Work to complete:
Go through the material and copy each line in which the word "count" shows up.

Task material:

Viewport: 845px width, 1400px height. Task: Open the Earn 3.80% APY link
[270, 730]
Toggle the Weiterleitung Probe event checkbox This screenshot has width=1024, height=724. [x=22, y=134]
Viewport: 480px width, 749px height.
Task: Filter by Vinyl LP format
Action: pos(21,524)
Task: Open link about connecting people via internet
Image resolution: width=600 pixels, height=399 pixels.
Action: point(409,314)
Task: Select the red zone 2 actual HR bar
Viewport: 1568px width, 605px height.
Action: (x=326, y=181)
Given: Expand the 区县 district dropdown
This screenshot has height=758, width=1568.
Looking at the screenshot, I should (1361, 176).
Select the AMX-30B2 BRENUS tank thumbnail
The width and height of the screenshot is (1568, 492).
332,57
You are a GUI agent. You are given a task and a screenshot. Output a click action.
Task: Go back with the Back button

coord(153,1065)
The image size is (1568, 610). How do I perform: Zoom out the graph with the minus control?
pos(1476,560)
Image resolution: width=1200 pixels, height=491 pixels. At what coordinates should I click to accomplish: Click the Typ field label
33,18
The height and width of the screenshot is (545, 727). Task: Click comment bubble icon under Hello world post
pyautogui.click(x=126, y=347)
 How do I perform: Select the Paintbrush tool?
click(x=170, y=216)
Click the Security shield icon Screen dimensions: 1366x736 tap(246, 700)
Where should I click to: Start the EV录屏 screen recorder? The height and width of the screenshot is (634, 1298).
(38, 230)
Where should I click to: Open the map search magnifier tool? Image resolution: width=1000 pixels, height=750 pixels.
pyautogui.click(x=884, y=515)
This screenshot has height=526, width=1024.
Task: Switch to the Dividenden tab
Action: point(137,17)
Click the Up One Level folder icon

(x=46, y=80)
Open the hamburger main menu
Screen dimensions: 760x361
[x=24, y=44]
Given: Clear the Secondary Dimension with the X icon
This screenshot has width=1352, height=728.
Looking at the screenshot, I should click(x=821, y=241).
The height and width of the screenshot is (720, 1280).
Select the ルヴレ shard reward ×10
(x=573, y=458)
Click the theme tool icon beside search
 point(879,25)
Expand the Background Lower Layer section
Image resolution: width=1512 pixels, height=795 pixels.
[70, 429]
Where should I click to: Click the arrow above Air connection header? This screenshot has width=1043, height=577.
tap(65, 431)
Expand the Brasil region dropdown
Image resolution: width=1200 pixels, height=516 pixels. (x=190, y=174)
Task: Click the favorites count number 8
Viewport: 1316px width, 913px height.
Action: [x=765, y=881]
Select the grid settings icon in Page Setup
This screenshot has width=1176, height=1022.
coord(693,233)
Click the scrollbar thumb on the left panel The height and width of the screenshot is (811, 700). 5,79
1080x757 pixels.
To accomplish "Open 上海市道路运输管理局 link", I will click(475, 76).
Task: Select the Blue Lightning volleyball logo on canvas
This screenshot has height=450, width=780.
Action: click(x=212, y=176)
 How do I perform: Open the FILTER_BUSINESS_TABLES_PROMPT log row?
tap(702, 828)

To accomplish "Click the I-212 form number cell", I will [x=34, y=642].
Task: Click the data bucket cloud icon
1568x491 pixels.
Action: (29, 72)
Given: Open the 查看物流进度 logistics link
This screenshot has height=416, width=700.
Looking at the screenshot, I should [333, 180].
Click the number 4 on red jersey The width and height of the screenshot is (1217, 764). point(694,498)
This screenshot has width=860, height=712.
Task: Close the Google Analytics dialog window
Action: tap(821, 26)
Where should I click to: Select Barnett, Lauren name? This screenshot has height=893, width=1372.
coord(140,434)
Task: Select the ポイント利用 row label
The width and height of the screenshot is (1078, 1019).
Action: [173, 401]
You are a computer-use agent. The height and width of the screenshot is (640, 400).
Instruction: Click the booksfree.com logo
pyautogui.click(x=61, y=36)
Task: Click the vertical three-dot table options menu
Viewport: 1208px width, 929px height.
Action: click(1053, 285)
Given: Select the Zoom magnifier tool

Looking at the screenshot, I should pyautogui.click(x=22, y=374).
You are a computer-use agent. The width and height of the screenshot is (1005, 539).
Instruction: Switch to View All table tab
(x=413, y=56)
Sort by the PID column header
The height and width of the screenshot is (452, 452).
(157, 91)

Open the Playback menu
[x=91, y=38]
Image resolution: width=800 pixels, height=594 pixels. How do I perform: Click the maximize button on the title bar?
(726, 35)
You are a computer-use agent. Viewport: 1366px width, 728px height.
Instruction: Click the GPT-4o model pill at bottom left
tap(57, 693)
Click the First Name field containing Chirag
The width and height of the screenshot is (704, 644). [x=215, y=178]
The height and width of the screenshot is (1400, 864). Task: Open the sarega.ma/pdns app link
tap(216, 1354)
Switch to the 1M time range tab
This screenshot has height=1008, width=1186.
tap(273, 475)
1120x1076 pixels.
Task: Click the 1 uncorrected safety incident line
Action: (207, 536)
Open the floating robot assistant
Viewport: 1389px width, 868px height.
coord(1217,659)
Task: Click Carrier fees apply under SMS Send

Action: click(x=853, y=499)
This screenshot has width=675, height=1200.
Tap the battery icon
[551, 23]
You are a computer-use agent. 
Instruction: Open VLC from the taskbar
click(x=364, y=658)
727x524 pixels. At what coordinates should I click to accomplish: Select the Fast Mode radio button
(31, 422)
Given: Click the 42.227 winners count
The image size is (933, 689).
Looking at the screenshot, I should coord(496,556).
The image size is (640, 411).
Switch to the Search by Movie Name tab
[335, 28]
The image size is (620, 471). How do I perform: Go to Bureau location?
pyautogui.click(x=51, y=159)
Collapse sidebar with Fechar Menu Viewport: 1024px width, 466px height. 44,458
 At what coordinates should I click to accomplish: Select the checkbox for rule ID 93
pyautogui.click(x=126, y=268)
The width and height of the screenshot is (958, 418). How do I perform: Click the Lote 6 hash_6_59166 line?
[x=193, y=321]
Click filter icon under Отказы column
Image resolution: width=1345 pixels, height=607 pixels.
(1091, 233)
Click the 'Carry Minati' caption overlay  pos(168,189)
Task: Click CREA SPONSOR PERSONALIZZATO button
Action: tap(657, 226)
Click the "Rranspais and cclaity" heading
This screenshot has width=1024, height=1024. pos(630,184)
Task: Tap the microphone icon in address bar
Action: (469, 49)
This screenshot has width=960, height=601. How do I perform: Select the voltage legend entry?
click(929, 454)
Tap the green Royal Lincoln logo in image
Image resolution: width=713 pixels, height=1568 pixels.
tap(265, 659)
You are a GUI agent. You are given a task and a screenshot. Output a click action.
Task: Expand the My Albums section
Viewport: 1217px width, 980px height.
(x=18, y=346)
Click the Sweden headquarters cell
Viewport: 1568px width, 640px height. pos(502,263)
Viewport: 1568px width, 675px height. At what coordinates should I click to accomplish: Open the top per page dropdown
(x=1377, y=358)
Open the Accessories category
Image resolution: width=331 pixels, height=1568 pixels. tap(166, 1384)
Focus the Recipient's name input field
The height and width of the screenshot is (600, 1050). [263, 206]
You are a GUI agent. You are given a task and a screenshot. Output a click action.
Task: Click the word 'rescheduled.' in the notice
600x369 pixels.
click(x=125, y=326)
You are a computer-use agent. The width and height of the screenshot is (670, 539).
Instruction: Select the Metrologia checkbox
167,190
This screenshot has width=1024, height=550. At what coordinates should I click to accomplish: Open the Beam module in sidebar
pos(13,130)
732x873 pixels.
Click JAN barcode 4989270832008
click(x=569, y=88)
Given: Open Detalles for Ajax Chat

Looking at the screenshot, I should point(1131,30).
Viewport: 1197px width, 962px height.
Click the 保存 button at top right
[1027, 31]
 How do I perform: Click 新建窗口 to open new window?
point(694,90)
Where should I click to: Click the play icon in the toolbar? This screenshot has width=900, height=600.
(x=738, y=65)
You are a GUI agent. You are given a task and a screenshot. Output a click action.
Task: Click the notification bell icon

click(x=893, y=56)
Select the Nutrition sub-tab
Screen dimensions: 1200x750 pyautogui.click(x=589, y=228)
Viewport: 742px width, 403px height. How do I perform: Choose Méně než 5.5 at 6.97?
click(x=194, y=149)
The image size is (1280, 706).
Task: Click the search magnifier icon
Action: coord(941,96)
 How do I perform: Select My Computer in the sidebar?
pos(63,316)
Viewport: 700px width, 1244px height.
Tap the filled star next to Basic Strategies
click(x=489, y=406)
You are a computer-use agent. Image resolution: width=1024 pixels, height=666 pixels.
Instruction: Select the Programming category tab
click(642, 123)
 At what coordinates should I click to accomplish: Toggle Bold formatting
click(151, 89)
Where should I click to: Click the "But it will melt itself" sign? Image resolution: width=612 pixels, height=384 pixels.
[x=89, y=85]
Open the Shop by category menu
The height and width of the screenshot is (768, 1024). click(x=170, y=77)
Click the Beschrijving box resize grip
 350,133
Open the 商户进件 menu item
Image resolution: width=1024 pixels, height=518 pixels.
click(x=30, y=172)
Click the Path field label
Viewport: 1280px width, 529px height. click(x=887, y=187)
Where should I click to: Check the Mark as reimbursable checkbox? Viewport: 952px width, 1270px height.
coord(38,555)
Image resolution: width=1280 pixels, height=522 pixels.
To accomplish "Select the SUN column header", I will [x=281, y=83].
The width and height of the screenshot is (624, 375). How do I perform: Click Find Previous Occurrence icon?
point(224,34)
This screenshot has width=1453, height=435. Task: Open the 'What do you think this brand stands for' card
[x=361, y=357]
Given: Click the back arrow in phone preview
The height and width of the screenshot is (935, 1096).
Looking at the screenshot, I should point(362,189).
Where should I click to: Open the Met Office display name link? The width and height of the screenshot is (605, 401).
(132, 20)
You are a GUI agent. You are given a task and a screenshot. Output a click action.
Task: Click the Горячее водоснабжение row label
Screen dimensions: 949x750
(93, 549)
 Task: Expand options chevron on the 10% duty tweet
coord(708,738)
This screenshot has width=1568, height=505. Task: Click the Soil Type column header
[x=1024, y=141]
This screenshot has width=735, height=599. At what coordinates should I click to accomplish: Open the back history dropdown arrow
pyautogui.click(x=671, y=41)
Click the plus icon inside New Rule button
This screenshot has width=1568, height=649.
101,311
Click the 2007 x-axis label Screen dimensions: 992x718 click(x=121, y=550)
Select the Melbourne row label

Reply to the task:
Task: Click the favorites count number 8
Given: Click the 42.227 winners count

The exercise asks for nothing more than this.